Engaged? All set to take the vows — but wait, are you in a debt? You may be madly in love with your partner and cannot wait to tie the knot but believe it or not, one of the complex issues that lead to a divorce is money stress. So, before you walk done the aisle happily with your partner, it is better that you discuss your money problems. Delaying your vows until you have a clean slate will make your marriage last forever miraculously.
Read on to know why you shouldn’t enter into a marriage with eyes wide shut!
1. Your Addiction Will Unleash a Financial Armageddon upon You
Spending compulsively is an addiction — it does not mean that the questionable person has a bad character but you have to acknowledge the fact that walking into a casino with your credit card every weekend is a problem. Unless you accept the fact, you cannot pull yourself out the deep pool of debt you have plunged yourself into. Assessing the financial mess that you already are in and having a dedication to solve it before you entire into a marriage will save you from an ultimate destruction.

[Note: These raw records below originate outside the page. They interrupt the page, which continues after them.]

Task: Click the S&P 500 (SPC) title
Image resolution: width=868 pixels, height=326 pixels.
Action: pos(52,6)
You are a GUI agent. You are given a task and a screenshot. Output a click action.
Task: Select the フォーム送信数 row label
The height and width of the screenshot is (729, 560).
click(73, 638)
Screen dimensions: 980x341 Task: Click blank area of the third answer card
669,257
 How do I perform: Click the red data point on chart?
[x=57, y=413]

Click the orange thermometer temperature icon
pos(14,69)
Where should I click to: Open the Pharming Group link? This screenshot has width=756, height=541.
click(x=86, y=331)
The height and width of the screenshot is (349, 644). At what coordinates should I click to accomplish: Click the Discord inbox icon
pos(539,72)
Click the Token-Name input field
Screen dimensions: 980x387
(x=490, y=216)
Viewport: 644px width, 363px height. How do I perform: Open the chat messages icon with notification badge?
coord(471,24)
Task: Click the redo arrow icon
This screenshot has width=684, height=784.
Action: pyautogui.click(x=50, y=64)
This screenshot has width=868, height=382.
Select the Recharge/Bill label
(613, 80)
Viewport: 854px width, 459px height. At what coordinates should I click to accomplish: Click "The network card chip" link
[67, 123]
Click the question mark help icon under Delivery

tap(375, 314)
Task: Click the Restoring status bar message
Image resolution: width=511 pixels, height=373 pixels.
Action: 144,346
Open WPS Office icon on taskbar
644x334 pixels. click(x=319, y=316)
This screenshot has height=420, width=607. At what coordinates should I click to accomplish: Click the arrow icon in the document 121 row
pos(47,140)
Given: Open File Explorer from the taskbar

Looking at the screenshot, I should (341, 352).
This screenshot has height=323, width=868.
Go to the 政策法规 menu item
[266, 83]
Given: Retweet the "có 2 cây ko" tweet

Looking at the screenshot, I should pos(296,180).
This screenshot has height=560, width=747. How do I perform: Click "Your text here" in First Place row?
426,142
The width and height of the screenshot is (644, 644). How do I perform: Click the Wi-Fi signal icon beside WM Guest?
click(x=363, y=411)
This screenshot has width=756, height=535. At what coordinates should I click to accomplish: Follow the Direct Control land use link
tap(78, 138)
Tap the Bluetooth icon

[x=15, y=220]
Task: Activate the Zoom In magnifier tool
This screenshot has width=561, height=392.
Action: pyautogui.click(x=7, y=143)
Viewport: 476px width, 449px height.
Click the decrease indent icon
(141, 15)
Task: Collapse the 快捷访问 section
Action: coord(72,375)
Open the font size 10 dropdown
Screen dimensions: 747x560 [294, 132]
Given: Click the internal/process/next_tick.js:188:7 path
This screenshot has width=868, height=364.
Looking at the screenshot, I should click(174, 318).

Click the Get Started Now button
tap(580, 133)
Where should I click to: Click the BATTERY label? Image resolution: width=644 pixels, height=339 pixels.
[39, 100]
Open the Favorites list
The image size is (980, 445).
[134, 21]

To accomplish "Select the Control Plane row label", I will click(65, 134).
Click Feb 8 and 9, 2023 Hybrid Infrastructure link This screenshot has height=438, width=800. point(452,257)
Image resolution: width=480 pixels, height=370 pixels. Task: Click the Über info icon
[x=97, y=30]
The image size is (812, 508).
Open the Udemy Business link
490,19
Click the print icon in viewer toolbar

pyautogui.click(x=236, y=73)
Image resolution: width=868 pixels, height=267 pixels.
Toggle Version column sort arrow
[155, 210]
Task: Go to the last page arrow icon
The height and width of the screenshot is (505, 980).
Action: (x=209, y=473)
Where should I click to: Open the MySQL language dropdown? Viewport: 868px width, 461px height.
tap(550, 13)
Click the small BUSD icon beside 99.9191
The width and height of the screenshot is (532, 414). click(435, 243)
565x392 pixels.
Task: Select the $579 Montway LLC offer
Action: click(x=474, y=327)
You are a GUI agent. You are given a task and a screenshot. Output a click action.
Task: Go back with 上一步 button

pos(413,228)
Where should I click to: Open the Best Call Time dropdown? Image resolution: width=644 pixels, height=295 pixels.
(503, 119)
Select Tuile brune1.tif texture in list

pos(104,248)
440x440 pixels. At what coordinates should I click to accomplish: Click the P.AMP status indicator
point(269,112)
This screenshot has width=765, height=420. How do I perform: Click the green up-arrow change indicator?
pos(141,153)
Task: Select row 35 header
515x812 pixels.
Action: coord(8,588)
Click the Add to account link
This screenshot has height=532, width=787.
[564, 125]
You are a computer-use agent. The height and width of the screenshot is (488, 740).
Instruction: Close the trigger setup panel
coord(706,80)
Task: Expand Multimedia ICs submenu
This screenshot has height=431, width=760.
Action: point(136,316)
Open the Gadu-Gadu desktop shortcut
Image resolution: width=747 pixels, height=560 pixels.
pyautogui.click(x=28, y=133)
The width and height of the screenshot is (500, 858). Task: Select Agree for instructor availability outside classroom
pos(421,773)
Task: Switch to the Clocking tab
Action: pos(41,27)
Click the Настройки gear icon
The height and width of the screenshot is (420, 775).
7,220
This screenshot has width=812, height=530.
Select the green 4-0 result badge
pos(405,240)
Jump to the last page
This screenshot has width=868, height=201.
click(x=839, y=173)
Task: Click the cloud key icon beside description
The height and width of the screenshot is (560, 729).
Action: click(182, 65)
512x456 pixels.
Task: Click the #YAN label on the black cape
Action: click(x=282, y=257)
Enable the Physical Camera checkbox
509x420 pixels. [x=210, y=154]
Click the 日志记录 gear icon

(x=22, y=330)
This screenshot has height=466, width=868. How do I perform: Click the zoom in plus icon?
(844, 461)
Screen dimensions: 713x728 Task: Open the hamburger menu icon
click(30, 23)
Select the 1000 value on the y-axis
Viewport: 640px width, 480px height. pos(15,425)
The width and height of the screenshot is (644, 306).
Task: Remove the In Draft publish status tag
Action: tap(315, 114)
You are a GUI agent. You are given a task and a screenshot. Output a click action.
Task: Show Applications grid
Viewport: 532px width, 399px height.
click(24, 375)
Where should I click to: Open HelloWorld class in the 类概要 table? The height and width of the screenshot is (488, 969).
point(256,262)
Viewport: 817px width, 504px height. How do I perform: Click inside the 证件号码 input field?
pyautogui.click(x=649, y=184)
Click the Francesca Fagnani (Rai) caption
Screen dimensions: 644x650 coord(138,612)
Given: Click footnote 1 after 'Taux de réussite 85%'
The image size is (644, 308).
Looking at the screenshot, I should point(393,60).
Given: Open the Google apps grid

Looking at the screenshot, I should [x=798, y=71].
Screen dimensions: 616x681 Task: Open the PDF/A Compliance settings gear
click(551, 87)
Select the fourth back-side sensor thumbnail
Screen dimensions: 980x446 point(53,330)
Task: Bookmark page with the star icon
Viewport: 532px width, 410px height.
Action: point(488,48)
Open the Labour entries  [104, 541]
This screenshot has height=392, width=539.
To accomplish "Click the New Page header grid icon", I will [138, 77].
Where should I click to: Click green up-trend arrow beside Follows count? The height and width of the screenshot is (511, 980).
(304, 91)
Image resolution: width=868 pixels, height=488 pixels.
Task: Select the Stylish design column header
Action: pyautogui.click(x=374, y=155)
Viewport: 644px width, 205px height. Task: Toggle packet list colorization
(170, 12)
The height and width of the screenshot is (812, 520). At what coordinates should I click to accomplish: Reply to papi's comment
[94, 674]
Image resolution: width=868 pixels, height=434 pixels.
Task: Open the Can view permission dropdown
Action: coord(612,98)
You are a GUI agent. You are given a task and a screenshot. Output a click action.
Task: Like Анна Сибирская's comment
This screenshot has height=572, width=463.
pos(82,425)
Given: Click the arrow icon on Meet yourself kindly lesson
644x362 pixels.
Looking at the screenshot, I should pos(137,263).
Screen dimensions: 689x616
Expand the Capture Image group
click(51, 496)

2. Initiate Money Problem from the Beginning
Being in a debt from the beginning of your new married life, means you will be in a tight spot financially. This insinuates that you will not have a lot of money in the emergency savings account. Consequently, you will not be able to bear the day to day household expenses as well.
3. Ability to Cope with an Emergency Situation
Imagine that there was a hurricane that makes your roof collapse and the insurance wouldn’t cover the complete cost of repairs. Now, if you are already buried six-foot deep into a credit card loan how do you expect to pay for it? You most certainly do not want to be in a situation where instead of clearing your credit card balance, you have to hire a roofing contractor. At least not when you have only just embarked upon your married life — it is supposed to be blissful not an emotional dilemma, right?
4. Maybe Your Values Are Poles Apart
You are high on “love” and miss out the opportunity to see that you and your partner have diversified opinions about money and expenses. You should have a candid discussion with your partner about your spending habits and personal finance management topics and what your future financial goals in marriage are. Align your goals collectively and even if you do not see eye to eye, at least, there are no misapprehensions in minds of your future spouse.
5. Debt Will Make It Impossible to Make a Shared Investment
You will not be just living together but building lives together. So, what if your poor credit card rating because of pending balances disqualifies you from getting a house loan? Understand beforehand, if there already is an existing debt that needs to be tackled and will being in debt mar your shared financial future prospects.